Por eso, Satanás es un enemigo vencido, y “nadie está eximido de entrar en la batalla del lado del Señor, pues no hay razón para que no podamos ser vencedores si confiamos en Cristo: ‘Al que venciere, le daré que se siente conmigo en mi trono, así como yo he vencido, y me he sentado con mi Padre en su trono’ (Apoc. 3:21)” (Elena de White, La temperancia, p. 250).
¡Gracias, Señor, porque juntos podemos vencer!
18 de febrero
Saber versus vivir ese saber
“¿O no sabéis que todos los que hemos sido bautizados en Cristo Jesús, hemos sido bautizados en su muerte?” (Romanos 6:3).
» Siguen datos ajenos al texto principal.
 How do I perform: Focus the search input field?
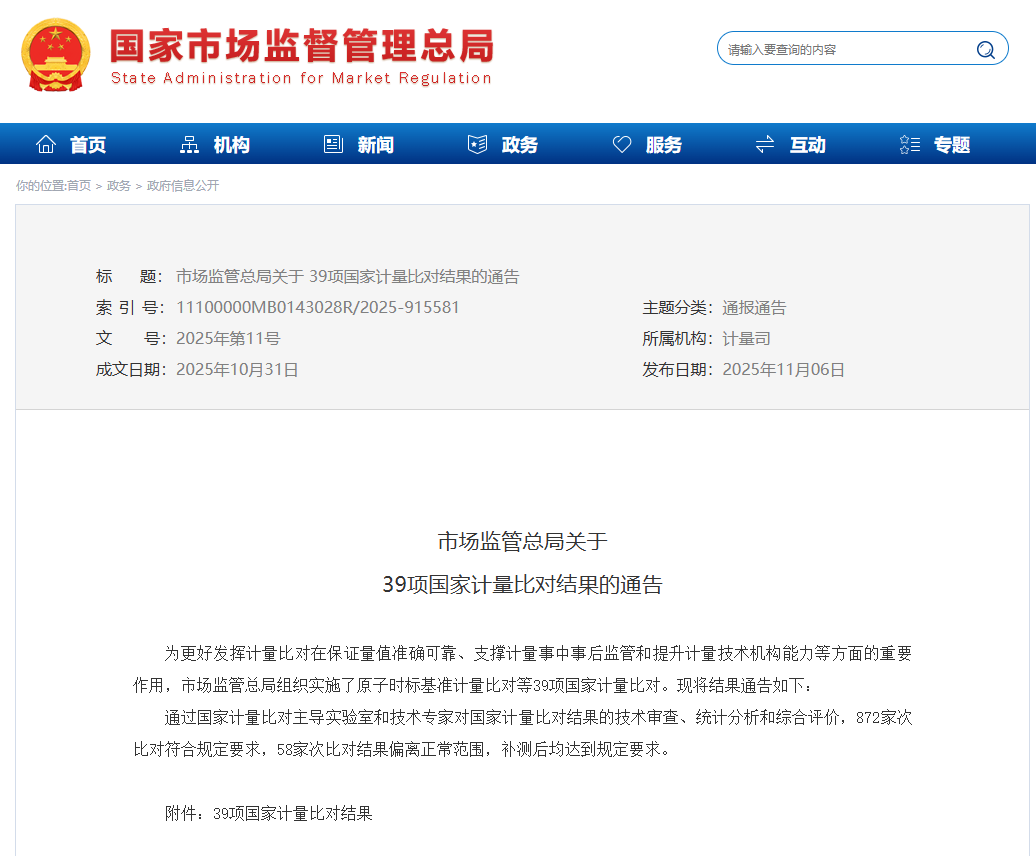click(845, 50)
¿Sabemos qué significa “saber”? Técnicamente es conocer, tener noticias de algo, o habilidad o capacidad para hacer algo. Sin embargo, Pablo nos desafía en Romanos 6 a saber, por lo menos, tres cosas.
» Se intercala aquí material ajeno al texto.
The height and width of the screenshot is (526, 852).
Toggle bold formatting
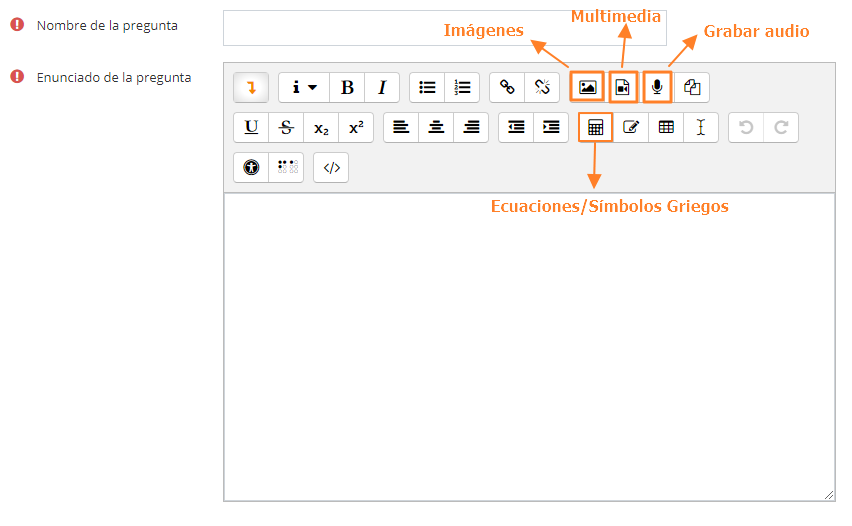pos(347,88)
El primer saber es que estamos unidos a Cristo y su muerte por medio del bautismo. El pecado nos separó de Cristo, pero en el bautismo somos unidos a él, a su muerte y a lo que esto significa. Dejamos de estar bajo el reino de Adán, para formar parte del Reino de Cristo. En el bautismo, crucificamos el pecado en nuestros corazones, morimos a la vida vieja, somos sepultados, inmersos juntamente con él, para emerger, resucitar a una nueva vida.
Así, somos plantados e injertados con él para una vida nueva. Este símbolo bíblico del bautismo se suma al resto de evidencias bíblicas de que el bautismo es por inmersión, para que se cumpla su significado y para seguir el ejemplo de Jesús.
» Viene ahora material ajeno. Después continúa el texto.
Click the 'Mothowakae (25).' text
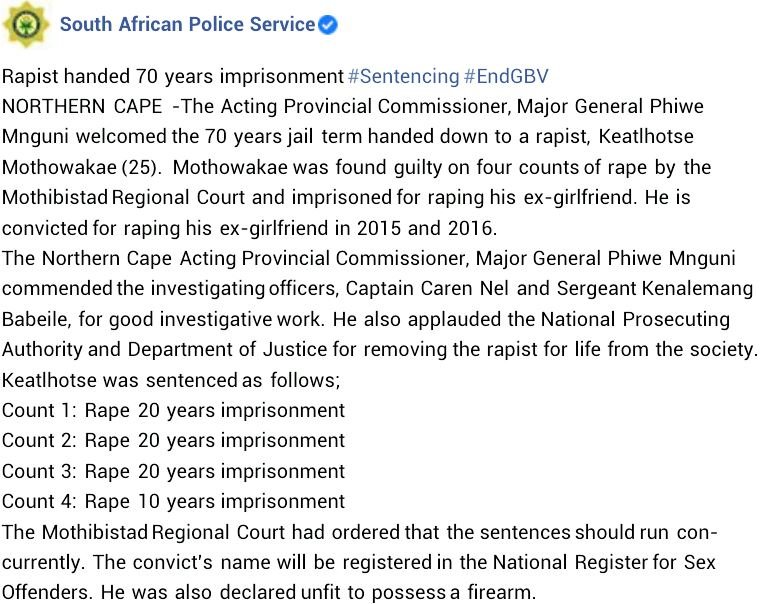This screenshot has height=604, width=771. click(82, 167)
El segundo saber enfatiza la crucifixión de nuestro viejo hombre juntamente con Cristo. Seguimos teniendo una naturaleza pecaminosa, pero por Cristo y la obra del Espíritu Santo, dependiendo siempre de él, podemos vencer.
Así como la muerte del esclavo lo liberaba de su servidumbre, el creyente que muere con Cristo en el bautismo queda liberado de la esclavitud del pecado.
El tercer saber se relaciona con la resurrección de Cristo. El Señor no quiere solo conducirnos a la muerte y la sepultura, sino también a la resurrección y a una vida nueva. Así como Cristo no volverá a la tumba porque ya ha vencido a la muerte, el creyente también será vencedor. La muerte ya no tendrá autoridad.
La conclusión de este saber es que vivamos, es decir, apliquemos, el conocimiento a la vida. Saber y no aplicar lo que sabemos no nos otorga ventajas; por el contrario, aumenta nuestra responsabilidad, porque “al final, no se nos preguntará qué sabemos, sino qué hemos hecho con lo que sabemos” (Jean de Gerson).
¿Qué cosas podrían separarnos de aplicar lo que sabemos? Incoherencia entre el discurso y la acción, indiferencia, fanatismo, desidia, desvalorizar el conocimiento, prejuicios, presiones, burlas y oposición, entre otras. Pero nada disculpa ni justifica que un buen conocimiento no se practique; mucho menos cuando este tiene que ver no solo con el presente, sino con la eternidad.